#### Your goal:
Copy the text of each of the following rows exactly, leaving out the pictures.

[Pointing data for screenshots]

================

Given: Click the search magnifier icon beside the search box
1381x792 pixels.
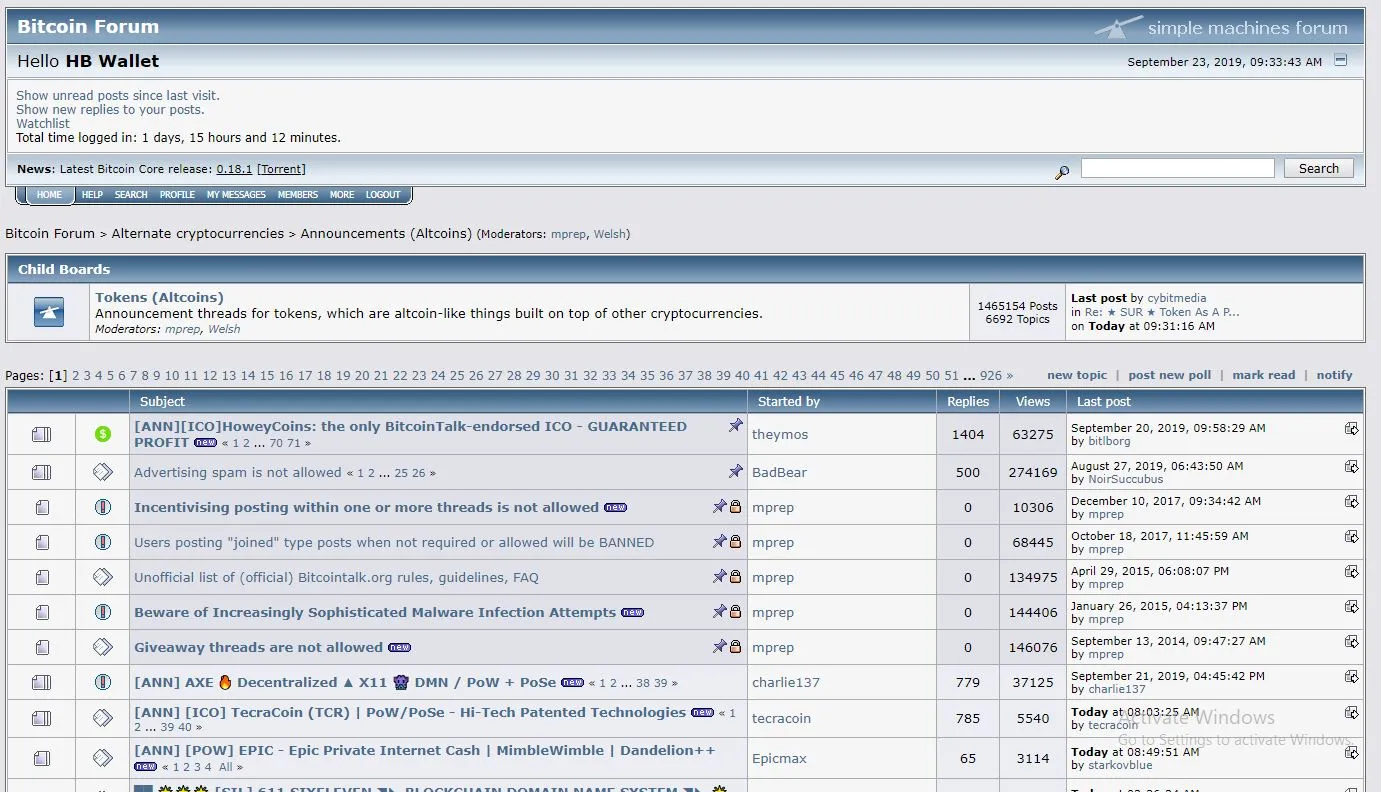Looking at the screenshot, I should (x=1061, y=172).
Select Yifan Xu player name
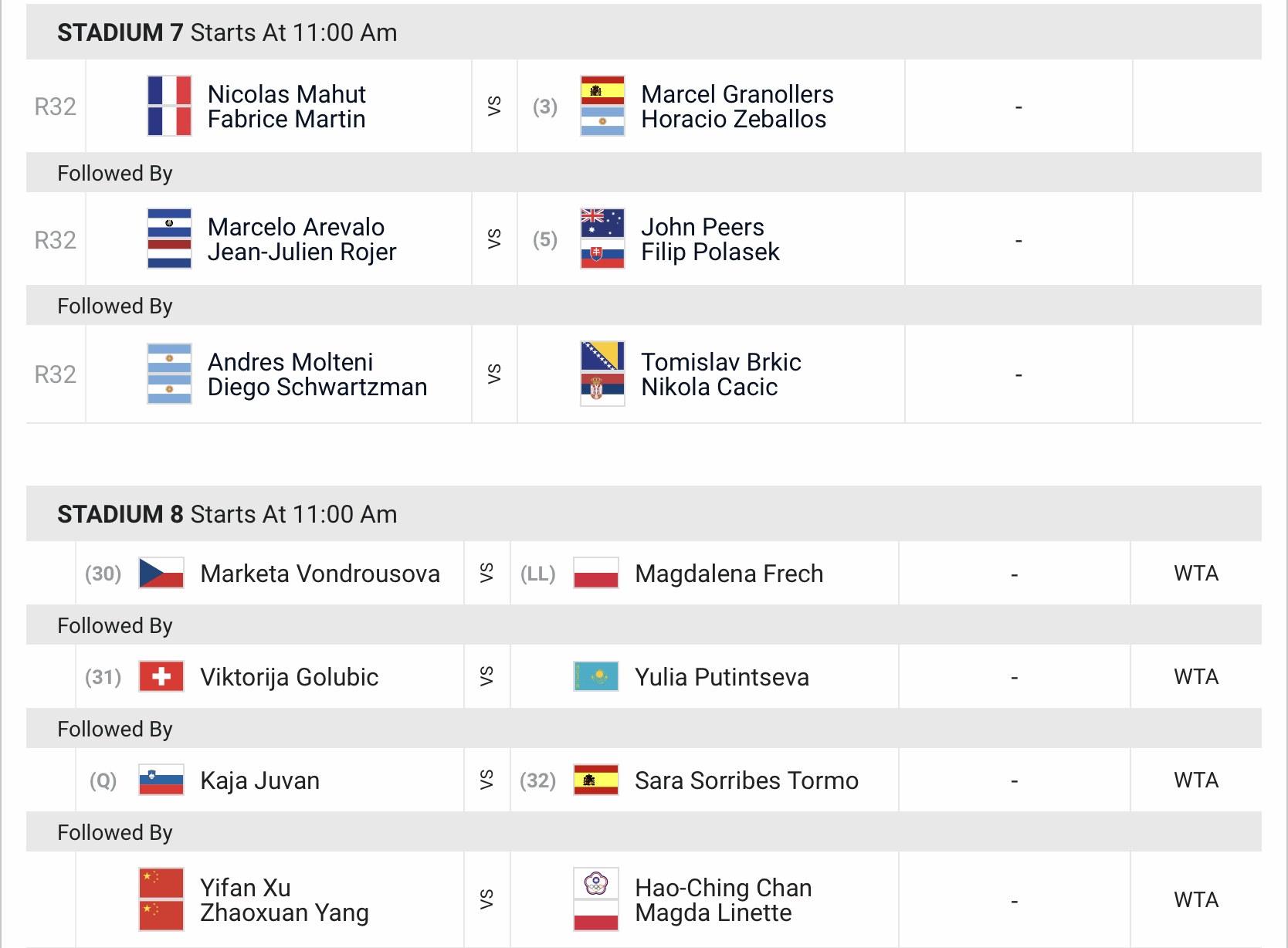This screenshot has height=948, width=1288. (246, 888)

================

#### Task solution:
Given: Click the search magnifier icon beside the search box
1381x792 pixels.
Looking at the screenshot, I should (x=1061, y=172).
Select Yifan Xu player name
This screenshot has height=948, width=1288. (246, 888)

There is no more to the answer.